In those suffering from mild cognitive decline with memory impairment validated by neuropsychological tests, the patient must be followed regularly because the evolution towards dementia is frequent (about 15% of patients suffering from mild cognitive impairment develop
dementia per year). In some cases, these memory disorders can also be caused by drugs with side effects by a mood disorder.

Here is a list of drugs that can cause cognitive and behavioral disorders:

  • Medicines with anticholinergic effects such as antiparkinsonians (e.g. amantadine).
  • Anti-epileptics (eg phenobarbital).
  • Tricyclic antidepressants (confusion, disorientation, delirium).
  • Hypnotics (or sleeping pills).
  • Antihistamines.
  • Central antihypertensives.
  • Benzodiazepines (treatment longer than one month).
  • Benzodiazepine withdrawal.
  • Cimetidine (an antihistamine which can cause confusion, especially in the elderly and in cases of severe renal insufficiency).
  • Corticosteroids.
  • Isoniazid (antibiotic that can cause confusion).
  • Lithium (mood stabilizer that can cause confusion and memory loss).
  • Muscle relaxants (e.g. baclofen; cause rare disturbances such as hallucinations, euphoria and mental confusion).
  • Antipsychotics (confusion, memory problems).
  • Opiates (morphine).
  • Quinidine (visual or auditory disturbances).
  • Theophylline.
  • Alcohol abuse (or alcohol withdrawal).
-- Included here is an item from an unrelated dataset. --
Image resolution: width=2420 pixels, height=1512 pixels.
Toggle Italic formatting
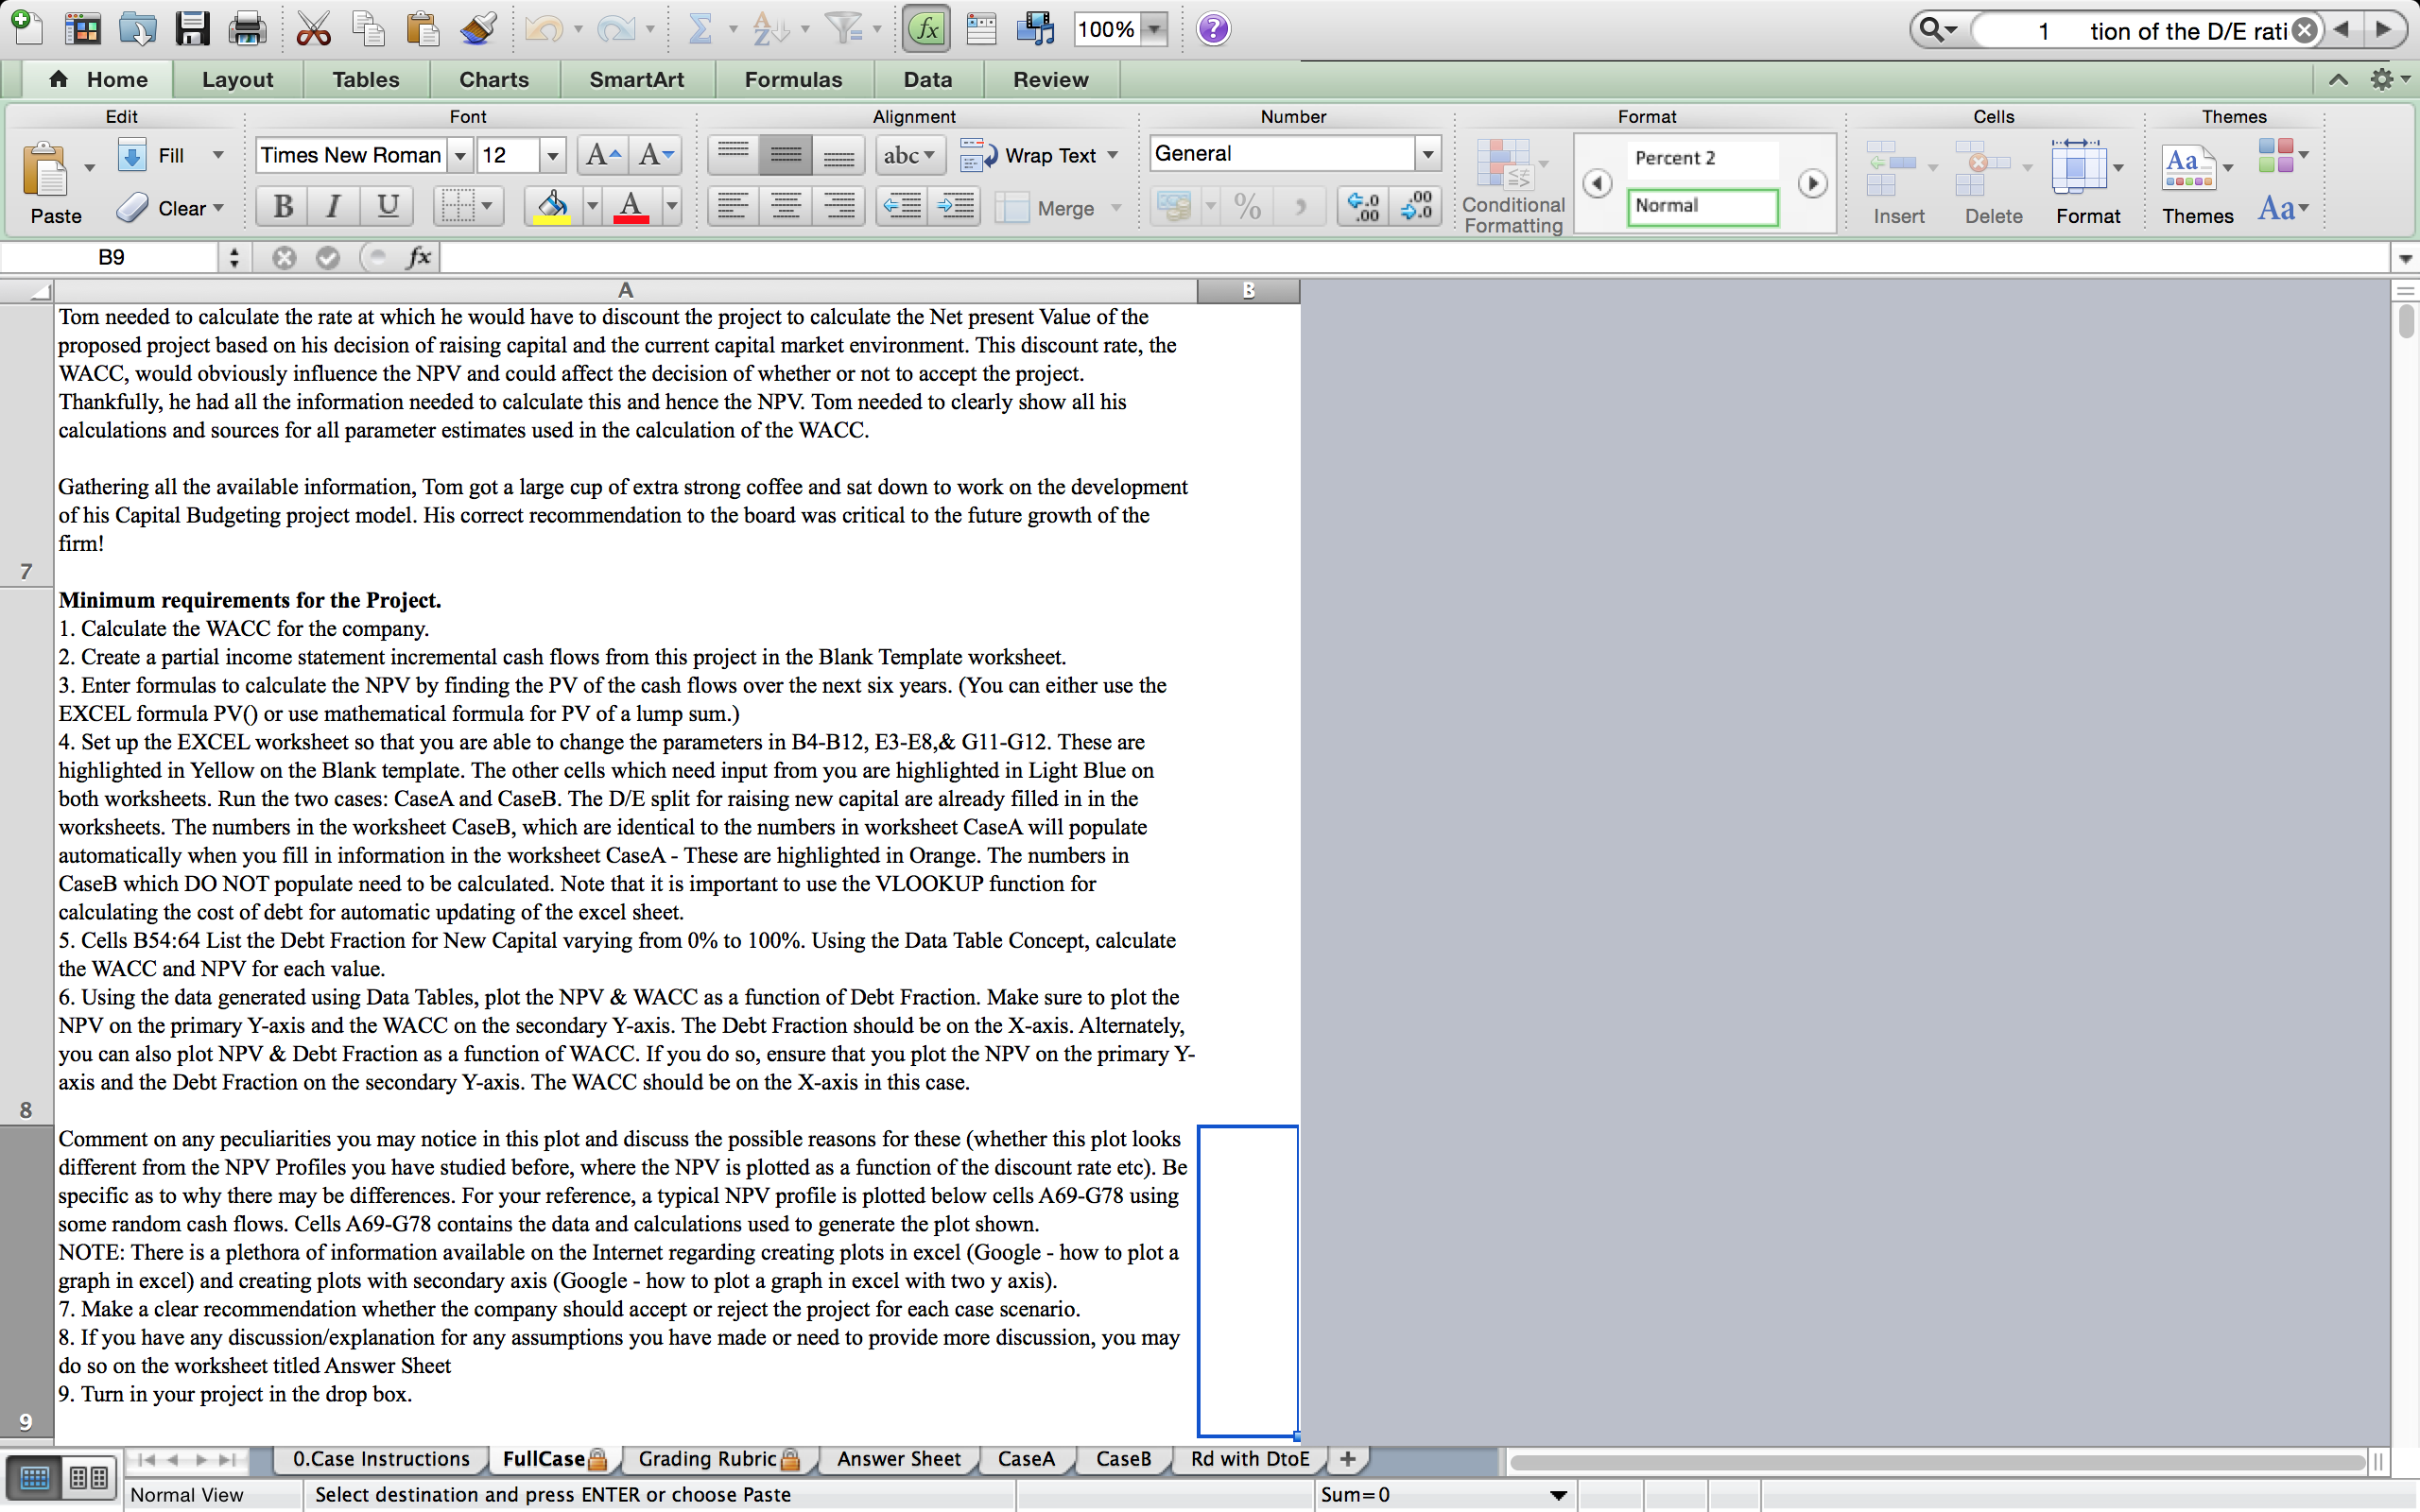click(x=334, y=207)
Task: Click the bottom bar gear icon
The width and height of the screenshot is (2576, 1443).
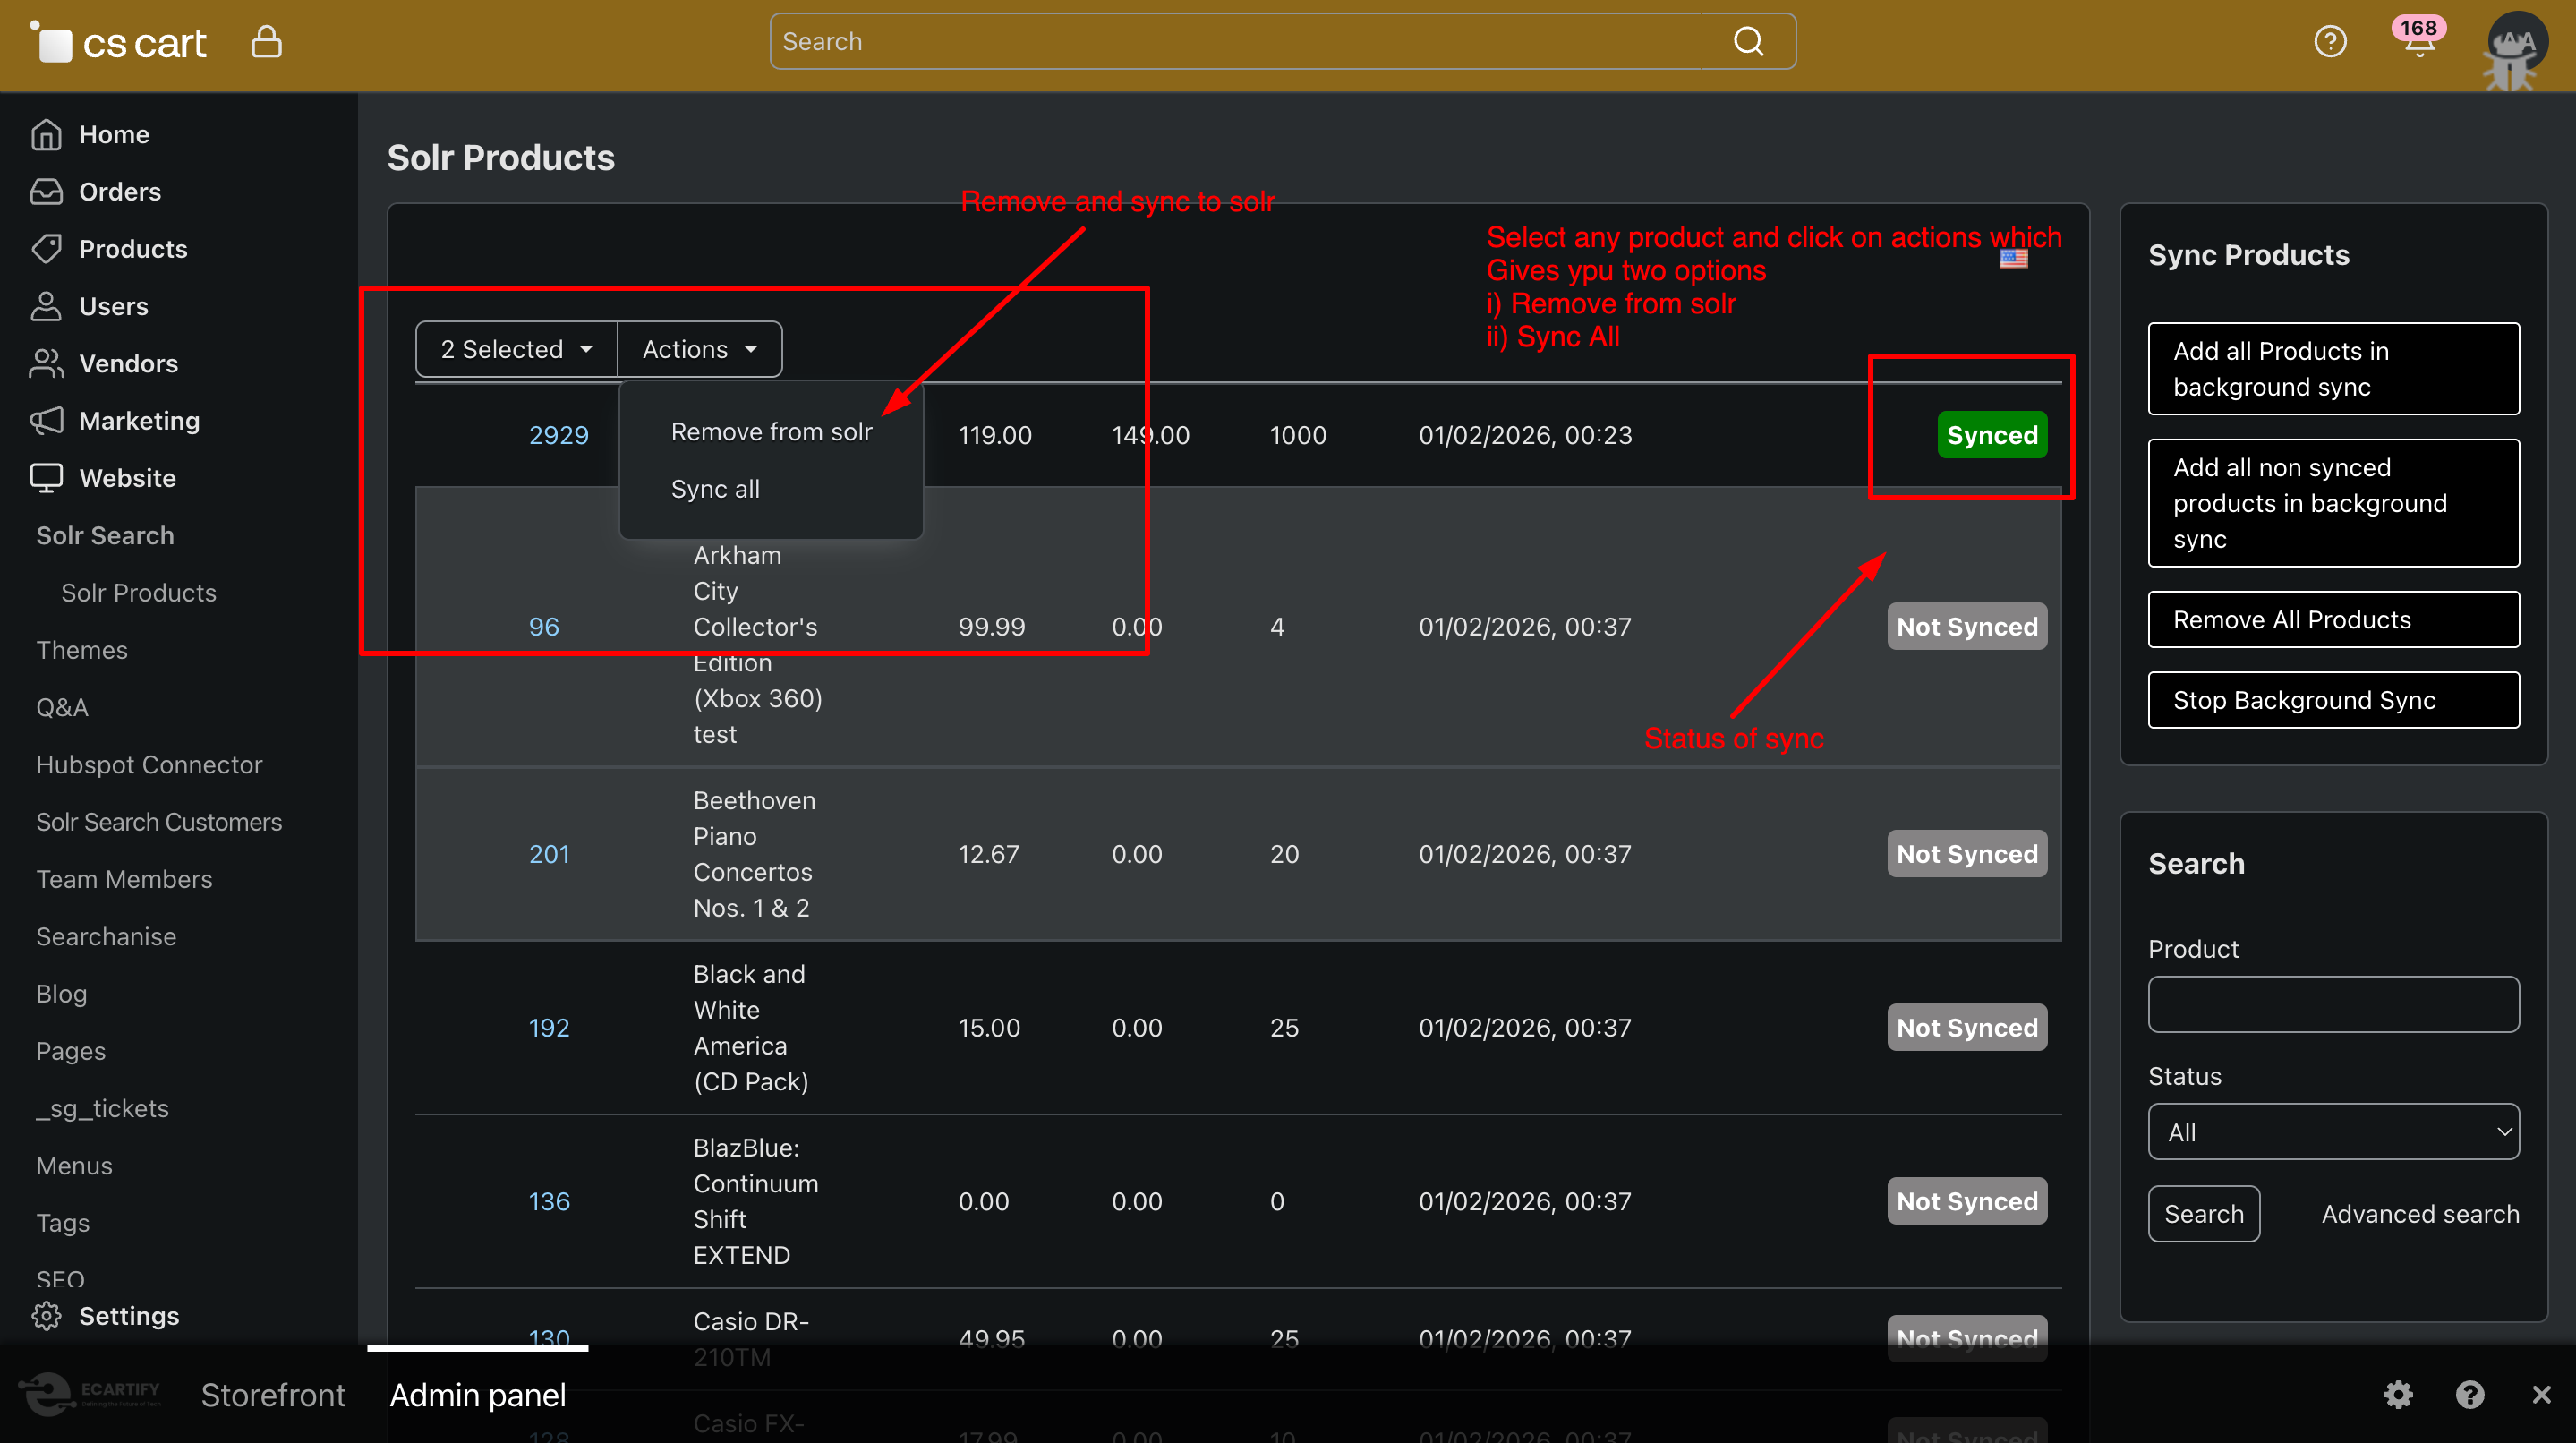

Laboratory tests and neuroimaging

Neuroimaging and laboratory examinations are then carried out when the diagnosis of dementia is probable, in order to exclude any reversible form of cognitive decline and to refine the diagnosis.

The laboratory tests thus are intended to identify the reversible causes, the focal (localized) lesions affecting the white matter observed in vascular dementia, as well as atrophy of the medial temporal lobe characteristic of Alzheimer’s disease.

MRI (magnetic resonance imaging) makes it possible to observe cerebral atrophy whose topography points to the etiology of dementia:

  • Alzheimer’s disease: predominantly medial temporal atrophy.
  • Frontotemporal dementia: Marked frontal and anterior temporal atrophy, as well as less medial temporal atrophy than seen in Alzheimer’s disease.
  • Vascular dementia: presence of focal lesions (lacunae), small bleeding (infarction) and white matter signal abnormalities.

Positron emission tomography (PET) or single photon emission tomography (SPECT) are useful in differentiating Alzheimer’s disease (marked functional abnormalities of the bilateral parietal and temporal lobes) from normal aging or degeneration fronto-temporal (Figure 3), but they are not necessary in the assessment of dementia. Single-photon emission tomography (SPECT) and PET are also used to distinguish dementia with Lewy bodies from Alzheimer’s disease, using the dopamine transporter (DATscan®).